# WHAT YOU SHOULD DO
Once you reach the line containing "Go forward to the next view" in the entries below, write out that line and each one after it down to the line containing "pixels. (x=161, y=249)", exactly and with nothing added.

# Records from a collection
Start of Block
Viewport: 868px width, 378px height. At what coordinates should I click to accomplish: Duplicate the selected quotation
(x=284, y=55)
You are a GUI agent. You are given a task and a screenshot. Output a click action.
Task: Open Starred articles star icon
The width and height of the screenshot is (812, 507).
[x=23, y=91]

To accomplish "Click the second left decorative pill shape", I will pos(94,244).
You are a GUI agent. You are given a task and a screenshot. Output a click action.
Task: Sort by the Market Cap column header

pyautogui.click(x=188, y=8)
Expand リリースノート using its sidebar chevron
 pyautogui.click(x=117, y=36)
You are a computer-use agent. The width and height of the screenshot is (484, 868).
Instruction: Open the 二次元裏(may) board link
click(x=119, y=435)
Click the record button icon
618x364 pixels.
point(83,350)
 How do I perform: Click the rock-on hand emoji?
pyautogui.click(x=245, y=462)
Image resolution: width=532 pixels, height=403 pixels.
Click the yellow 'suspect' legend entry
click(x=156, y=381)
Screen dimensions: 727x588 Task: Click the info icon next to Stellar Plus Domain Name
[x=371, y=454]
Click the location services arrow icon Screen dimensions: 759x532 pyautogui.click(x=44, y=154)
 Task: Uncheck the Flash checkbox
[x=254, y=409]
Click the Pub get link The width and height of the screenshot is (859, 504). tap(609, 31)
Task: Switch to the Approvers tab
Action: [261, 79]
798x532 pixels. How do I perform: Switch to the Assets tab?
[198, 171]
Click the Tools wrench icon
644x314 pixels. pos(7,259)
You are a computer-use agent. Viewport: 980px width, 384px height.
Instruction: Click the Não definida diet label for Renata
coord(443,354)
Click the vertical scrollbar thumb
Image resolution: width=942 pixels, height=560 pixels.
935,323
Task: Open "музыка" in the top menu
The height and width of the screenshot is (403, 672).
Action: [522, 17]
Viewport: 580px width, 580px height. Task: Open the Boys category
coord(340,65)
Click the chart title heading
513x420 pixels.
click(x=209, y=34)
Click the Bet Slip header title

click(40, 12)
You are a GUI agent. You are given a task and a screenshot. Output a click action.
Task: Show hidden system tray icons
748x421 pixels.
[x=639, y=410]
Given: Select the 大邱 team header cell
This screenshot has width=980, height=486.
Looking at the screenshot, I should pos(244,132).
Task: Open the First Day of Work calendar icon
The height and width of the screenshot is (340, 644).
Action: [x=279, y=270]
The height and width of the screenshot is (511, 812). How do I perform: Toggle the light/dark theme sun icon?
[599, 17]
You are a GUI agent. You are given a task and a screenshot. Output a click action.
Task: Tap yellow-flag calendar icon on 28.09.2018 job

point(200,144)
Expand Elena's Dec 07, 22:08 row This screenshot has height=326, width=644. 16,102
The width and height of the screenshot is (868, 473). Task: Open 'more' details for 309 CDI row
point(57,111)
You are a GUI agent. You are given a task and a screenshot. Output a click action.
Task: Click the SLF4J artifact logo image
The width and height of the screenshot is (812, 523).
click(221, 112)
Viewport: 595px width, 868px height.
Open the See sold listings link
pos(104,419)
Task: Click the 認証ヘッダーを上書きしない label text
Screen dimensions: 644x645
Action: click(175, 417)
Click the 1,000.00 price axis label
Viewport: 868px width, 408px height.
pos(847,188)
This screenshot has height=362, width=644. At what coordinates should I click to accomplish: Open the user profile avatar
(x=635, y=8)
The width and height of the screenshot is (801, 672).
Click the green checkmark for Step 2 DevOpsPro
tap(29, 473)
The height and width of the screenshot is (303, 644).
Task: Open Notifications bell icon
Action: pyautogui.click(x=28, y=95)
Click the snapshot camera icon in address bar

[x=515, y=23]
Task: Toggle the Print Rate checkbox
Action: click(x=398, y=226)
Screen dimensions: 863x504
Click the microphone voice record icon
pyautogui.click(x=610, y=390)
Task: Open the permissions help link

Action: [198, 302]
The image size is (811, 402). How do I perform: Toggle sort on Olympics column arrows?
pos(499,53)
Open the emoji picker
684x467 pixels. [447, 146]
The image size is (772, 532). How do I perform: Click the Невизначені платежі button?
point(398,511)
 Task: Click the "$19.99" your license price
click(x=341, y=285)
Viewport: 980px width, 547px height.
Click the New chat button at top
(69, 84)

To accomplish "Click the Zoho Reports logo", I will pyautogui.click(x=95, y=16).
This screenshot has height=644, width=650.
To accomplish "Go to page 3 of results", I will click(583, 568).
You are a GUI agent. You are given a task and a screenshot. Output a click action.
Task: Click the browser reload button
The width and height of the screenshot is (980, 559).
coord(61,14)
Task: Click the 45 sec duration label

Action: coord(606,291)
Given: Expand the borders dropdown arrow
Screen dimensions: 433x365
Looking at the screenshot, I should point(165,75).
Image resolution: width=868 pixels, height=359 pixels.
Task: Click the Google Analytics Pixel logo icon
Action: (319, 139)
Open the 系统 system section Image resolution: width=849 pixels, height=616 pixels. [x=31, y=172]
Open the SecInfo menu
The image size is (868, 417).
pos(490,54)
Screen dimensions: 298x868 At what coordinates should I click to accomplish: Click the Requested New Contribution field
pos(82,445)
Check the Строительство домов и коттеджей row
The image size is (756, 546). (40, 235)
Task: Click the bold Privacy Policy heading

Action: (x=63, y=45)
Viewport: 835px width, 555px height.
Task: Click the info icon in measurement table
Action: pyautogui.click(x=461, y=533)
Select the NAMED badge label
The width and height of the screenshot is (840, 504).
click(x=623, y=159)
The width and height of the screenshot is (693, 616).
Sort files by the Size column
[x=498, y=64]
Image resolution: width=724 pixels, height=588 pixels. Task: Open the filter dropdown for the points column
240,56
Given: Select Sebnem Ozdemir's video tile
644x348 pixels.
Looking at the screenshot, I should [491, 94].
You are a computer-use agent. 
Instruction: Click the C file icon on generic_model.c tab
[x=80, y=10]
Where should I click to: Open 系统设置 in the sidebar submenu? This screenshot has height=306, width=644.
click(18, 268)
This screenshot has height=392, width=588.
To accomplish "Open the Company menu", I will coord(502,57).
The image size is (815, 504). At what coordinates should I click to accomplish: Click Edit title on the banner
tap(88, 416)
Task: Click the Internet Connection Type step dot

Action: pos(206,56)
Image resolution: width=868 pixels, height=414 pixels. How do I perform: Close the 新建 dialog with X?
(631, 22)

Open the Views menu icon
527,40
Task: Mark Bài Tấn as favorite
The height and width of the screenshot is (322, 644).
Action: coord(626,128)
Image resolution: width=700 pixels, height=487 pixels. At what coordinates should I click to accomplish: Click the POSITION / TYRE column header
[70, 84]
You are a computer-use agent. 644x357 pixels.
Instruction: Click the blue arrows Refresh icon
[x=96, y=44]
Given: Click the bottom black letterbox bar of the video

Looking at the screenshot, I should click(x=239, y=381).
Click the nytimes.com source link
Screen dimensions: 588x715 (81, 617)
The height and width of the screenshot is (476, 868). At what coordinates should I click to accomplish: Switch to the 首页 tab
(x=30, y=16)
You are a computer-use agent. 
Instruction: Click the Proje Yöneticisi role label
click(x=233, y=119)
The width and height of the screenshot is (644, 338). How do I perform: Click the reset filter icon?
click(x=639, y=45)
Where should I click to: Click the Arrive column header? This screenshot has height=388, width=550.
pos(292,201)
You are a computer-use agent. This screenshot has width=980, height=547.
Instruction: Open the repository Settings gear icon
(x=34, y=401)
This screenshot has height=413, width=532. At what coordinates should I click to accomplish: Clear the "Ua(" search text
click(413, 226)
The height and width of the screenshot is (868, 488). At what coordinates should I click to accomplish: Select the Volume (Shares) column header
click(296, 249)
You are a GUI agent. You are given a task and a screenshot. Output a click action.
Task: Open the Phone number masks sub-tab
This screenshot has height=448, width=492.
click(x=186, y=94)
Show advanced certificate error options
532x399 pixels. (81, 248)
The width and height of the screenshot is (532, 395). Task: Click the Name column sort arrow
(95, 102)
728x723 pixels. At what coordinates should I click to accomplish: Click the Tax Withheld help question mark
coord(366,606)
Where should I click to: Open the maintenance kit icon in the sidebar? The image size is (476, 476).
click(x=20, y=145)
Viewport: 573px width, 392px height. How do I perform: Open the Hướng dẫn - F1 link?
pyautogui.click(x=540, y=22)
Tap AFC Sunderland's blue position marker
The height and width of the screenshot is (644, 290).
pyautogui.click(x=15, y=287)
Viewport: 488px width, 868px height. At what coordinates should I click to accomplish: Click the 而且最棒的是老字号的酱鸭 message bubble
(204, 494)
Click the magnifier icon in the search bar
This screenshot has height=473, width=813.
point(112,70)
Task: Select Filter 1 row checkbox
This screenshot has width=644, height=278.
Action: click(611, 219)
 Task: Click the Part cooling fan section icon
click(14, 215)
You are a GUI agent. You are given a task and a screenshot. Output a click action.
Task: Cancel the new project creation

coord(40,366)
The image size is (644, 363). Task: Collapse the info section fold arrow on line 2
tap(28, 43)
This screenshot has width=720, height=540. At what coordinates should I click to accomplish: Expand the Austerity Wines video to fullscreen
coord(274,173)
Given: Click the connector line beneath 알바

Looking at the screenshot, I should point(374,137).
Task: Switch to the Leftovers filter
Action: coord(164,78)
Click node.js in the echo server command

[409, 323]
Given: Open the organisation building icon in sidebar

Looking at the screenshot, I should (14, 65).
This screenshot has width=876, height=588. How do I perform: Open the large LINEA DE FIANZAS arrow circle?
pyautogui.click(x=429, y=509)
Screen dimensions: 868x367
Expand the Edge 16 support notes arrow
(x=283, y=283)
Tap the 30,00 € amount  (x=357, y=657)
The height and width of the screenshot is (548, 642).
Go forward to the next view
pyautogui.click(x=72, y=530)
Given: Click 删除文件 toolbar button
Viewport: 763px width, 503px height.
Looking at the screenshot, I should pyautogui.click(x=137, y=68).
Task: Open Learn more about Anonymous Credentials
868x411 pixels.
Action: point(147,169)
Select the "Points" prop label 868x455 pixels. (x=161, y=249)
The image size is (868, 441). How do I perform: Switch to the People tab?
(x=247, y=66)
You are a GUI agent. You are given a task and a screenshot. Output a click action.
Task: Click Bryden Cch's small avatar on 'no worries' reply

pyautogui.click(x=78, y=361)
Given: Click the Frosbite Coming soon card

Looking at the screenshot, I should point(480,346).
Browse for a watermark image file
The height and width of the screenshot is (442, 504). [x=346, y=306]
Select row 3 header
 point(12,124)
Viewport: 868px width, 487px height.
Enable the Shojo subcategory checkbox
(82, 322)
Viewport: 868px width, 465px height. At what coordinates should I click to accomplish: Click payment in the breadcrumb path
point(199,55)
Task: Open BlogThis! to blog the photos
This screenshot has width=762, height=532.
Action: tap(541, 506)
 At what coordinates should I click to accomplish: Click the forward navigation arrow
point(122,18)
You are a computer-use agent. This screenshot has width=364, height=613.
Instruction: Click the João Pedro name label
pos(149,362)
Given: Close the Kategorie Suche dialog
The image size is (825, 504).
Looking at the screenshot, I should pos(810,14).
End of Block
# TASK RESULT
Go forward to the next view
pyautogui.click(x=72, y=530)
Given: Click 删除文件 toolbar button
Viewport: 763px width, 503px height.
Looking at the screenshot, I should pyautogui.click(x=137, y=68).
Task: Open Learn more about Anonymous Credentials
868x411 pixels.
Action: point(147,169)
Select the "Points" prop label 868x455 pixels. (x=161, y=249)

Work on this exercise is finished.